Presented by Snowflake
Too often, the history of enterprise security has been one of making usability difficult. A new threat emerges, a new administration is shut down, and somewhere in the process, people begin to work around the systems designed to protect them.
Throughout my career, I’ve seen firsthand that security adoption rarely fails because people don’t care about security. It fails because the safe path seems more difficult than the unsafe path.
In the age of artificial intelligence, this lesson is more important than ever.
AI expands the attack surface and raises the ceiling on what attackers can do, making it even more important to simplify security. Security controls that require effort or inconvenience are ultimately ignored. People find solutions. The answer is to make the safe way the easiest way.

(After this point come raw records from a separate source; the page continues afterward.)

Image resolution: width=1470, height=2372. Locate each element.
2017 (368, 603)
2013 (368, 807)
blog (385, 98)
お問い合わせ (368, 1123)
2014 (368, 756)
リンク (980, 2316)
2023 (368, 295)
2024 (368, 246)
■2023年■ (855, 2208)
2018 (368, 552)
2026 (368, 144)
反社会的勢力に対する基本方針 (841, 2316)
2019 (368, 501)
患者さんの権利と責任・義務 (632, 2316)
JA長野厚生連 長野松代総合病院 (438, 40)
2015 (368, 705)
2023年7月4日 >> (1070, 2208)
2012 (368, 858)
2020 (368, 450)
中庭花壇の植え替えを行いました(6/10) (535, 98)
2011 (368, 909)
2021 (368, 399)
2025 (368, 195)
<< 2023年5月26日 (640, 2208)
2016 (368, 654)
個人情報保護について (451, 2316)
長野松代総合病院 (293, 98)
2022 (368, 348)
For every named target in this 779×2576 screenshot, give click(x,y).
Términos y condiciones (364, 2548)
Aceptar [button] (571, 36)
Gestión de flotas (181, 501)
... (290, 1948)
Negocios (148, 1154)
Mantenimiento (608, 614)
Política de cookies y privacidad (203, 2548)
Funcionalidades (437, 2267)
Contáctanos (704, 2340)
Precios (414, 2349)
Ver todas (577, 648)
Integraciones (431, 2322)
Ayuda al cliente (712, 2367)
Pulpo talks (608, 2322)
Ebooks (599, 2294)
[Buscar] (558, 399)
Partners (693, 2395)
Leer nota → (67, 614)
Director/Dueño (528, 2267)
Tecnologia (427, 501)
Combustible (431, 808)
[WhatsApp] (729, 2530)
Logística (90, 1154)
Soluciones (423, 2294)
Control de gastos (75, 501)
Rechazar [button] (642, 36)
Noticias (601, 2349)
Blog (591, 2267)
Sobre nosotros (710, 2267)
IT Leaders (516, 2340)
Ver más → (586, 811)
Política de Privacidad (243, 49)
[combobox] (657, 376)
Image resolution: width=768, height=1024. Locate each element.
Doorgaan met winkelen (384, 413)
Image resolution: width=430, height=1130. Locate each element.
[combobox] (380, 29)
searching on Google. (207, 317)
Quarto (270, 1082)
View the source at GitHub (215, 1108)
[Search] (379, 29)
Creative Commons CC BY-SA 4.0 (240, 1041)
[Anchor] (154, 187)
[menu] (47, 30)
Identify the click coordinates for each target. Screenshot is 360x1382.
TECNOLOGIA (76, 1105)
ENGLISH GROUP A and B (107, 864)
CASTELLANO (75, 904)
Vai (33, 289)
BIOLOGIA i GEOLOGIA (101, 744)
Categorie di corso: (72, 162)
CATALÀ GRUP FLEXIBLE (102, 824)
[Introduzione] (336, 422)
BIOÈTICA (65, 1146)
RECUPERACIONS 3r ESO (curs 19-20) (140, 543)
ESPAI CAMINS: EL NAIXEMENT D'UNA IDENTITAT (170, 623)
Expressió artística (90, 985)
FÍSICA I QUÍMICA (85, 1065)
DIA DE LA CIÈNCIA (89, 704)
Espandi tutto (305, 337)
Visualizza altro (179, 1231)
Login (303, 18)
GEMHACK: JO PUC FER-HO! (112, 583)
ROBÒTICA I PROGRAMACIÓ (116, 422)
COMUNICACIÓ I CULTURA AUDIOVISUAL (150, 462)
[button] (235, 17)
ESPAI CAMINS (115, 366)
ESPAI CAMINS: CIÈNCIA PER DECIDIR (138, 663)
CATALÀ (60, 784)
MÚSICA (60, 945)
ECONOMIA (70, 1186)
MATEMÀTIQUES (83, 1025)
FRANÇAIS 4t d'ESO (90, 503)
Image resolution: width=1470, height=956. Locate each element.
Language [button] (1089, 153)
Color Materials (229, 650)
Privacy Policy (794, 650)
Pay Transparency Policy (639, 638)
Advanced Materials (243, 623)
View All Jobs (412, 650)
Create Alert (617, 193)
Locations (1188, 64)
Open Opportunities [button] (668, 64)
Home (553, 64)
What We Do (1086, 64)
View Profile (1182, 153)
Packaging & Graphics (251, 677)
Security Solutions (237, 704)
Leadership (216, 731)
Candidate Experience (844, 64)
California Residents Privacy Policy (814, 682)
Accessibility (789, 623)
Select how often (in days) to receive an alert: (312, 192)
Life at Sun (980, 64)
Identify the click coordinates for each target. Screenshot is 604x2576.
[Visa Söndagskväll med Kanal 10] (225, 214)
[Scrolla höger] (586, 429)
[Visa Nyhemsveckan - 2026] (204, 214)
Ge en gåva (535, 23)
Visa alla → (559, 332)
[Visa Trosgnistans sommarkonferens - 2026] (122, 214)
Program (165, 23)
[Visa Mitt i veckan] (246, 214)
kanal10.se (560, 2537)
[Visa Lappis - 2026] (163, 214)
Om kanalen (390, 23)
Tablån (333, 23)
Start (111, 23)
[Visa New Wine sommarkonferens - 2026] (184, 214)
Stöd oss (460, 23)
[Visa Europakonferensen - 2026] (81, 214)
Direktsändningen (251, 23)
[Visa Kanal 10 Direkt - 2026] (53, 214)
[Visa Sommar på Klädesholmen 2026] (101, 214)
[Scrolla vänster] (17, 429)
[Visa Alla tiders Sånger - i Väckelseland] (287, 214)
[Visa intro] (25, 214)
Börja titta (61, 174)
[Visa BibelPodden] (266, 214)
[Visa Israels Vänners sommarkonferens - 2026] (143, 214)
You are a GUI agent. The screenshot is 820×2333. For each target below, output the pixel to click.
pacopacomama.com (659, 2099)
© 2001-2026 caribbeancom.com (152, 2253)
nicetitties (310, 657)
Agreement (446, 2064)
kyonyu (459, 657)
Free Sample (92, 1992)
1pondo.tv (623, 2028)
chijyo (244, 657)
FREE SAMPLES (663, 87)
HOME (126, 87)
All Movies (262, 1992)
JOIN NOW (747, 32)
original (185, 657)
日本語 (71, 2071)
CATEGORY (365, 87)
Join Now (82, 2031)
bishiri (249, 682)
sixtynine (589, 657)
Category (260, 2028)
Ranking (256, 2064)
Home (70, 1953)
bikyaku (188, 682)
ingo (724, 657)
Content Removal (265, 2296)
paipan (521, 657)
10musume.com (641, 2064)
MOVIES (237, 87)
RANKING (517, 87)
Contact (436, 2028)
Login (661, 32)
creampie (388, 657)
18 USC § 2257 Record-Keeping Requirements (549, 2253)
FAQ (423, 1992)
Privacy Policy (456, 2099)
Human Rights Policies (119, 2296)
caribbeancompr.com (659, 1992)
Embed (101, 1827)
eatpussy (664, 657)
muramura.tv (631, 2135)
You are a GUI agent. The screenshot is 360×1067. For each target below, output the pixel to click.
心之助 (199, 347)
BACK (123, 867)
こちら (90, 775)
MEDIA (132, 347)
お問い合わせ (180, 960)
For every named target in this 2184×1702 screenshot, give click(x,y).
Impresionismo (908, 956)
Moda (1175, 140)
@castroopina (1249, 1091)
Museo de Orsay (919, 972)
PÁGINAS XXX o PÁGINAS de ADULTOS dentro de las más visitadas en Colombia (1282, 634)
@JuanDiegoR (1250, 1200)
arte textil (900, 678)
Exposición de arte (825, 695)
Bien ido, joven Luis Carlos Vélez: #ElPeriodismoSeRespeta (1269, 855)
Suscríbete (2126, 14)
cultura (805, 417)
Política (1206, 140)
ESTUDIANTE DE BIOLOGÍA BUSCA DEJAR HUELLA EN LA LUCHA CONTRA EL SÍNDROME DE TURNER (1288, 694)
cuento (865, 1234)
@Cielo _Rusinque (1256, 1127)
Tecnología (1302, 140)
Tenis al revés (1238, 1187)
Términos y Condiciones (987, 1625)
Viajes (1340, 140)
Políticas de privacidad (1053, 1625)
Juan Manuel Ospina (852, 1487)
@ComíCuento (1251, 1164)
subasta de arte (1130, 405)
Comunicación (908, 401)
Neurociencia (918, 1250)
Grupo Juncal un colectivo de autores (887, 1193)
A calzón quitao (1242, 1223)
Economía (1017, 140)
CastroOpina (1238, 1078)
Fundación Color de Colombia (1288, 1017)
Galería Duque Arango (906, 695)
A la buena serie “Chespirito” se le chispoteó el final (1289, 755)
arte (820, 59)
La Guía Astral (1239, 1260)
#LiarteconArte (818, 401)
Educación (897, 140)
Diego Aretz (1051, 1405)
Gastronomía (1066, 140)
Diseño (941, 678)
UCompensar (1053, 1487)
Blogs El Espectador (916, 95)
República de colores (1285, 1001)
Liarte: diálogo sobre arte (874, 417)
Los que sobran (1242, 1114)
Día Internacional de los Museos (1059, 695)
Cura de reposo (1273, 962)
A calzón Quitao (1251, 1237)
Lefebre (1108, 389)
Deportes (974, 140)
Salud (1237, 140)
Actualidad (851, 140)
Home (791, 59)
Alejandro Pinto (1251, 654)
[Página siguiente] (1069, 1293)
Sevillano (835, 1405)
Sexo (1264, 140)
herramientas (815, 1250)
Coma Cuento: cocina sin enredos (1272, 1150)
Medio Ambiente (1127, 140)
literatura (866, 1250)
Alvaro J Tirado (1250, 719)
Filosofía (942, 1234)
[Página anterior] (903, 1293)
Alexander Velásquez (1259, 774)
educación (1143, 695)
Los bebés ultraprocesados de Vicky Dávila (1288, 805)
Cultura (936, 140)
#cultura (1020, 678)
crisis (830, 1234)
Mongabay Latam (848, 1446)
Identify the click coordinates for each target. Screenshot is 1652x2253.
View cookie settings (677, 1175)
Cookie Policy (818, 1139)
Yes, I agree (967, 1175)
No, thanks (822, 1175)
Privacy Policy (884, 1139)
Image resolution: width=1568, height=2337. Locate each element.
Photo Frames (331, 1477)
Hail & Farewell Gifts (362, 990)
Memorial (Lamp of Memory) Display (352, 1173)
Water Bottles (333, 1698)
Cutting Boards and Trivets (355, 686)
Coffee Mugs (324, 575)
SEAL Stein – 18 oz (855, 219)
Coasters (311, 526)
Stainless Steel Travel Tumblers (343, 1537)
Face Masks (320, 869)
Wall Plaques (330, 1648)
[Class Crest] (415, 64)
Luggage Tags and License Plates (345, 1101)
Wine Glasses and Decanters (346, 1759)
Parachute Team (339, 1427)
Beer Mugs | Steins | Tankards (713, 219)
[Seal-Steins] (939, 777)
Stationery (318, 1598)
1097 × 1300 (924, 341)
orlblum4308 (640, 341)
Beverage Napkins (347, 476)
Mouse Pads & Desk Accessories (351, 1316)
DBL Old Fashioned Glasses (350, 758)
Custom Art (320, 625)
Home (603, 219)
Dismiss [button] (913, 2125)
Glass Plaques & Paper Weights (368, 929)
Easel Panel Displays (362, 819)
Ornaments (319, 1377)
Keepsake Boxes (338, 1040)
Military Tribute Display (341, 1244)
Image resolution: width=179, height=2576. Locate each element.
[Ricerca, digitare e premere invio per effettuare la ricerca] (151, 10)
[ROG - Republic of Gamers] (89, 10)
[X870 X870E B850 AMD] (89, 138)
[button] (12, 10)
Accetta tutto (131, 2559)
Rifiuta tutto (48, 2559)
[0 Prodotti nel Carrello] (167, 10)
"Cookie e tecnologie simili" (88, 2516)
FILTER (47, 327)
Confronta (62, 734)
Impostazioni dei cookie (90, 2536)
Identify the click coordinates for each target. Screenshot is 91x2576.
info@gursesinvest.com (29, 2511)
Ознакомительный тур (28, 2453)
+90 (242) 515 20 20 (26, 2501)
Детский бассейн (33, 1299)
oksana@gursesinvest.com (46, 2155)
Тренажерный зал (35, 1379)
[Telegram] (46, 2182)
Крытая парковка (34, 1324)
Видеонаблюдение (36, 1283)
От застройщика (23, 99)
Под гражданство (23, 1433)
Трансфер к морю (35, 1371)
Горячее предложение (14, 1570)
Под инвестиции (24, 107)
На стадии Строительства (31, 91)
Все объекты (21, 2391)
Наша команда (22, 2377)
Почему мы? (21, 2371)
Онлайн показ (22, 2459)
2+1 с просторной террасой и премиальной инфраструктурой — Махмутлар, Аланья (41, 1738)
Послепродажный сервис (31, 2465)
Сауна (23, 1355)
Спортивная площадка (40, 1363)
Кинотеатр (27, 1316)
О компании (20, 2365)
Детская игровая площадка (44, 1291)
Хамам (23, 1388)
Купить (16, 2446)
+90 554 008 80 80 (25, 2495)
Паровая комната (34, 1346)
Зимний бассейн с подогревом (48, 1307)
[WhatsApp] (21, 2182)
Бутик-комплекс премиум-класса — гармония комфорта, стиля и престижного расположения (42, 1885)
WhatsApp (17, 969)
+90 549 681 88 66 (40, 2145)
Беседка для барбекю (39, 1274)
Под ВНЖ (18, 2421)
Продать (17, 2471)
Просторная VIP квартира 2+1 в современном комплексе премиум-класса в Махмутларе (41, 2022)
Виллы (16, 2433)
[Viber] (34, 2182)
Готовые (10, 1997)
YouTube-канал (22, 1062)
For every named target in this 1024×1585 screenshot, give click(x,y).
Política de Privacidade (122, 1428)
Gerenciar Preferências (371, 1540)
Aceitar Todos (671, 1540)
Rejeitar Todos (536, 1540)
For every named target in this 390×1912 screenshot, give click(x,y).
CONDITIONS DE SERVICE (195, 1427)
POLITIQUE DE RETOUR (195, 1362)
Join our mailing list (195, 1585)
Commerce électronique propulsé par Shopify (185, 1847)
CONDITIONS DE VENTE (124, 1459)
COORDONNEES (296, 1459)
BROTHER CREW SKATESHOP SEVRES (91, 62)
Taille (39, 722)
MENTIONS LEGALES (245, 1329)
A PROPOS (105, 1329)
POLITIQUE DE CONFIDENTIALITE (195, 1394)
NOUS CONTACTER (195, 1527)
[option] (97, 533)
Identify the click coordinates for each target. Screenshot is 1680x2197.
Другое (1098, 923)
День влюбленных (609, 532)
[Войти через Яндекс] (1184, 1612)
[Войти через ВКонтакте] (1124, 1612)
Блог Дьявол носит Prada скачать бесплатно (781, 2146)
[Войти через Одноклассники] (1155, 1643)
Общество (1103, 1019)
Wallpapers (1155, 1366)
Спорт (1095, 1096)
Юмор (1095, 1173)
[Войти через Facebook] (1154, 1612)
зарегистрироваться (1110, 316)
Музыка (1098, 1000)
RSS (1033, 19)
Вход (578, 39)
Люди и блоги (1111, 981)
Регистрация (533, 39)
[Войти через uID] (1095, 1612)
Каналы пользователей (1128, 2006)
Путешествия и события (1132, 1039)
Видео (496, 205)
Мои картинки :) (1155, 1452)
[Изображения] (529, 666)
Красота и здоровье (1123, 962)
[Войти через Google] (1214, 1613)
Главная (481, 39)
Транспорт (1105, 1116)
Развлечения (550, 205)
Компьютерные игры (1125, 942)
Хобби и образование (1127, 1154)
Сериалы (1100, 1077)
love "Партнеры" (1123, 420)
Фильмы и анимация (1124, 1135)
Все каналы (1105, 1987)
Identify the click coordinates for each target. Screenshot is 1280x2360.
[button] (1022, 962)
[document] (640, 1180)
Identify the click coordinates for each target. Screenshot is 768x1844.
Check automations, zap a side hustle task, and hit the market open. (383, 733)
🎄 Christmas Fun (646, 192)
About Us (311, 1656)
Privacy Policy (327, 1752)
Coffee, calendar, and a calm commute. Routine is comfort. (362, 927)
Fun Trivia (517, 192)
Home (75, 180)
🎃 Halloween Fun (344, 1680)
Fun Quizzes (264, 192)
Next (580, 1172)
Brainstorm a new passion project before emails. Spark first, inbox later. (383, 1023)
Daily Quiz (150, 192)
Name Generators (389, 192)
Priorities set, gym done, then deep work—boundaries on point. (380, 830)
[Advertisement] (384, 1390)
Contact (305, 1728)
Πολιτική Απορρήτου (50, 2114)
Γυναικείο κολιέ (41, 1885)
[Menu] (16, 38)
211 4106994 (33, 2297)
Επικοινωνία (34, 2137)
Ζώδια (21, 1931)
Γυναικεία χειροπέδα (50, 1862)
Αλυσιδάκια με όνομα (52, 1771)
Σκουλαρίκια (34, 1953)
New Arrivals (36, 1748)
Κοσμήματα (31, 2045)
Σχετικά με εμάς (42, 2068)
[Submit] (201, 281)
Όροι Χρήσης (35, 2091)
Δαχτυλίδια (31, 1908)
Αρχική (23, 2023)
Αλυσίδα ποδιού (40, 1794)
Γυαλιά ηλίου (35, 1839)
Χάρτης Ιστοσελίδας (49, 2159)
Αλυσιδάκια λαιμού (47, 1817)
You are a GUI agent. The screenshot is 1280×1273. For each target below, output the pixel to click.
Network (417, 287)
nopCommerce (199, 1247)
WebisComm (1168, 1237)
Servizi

Safety works best when it’s out of the way
When security is easier to use than escape, people embrace it. Years ago, when the industry was rolling out two-factor authentication at scale, the biggest challenge wasn’t building the security itself, but the friction in using it. People had to stop what they were doing just to log in, pick up the phone, turn on the VPN, enter the codes, and hack into the workflow.
In the end, adoption was not driven by politics, compliance requirements, or security training. It was simplicity. Now that it’s as easy as a fingerprint or face scan, people use it without hesitation.
The same principle has driven browser manufacturers to make security more visible and intuitive for everyday users. Instead of waiting for people to manually check URLs, modern browsers help guide users to more secure behavior by default by explicitly declaring non-HTTPS sites as untrusted. Safety has been enhanced in part because the safe path has also become easier and clearer.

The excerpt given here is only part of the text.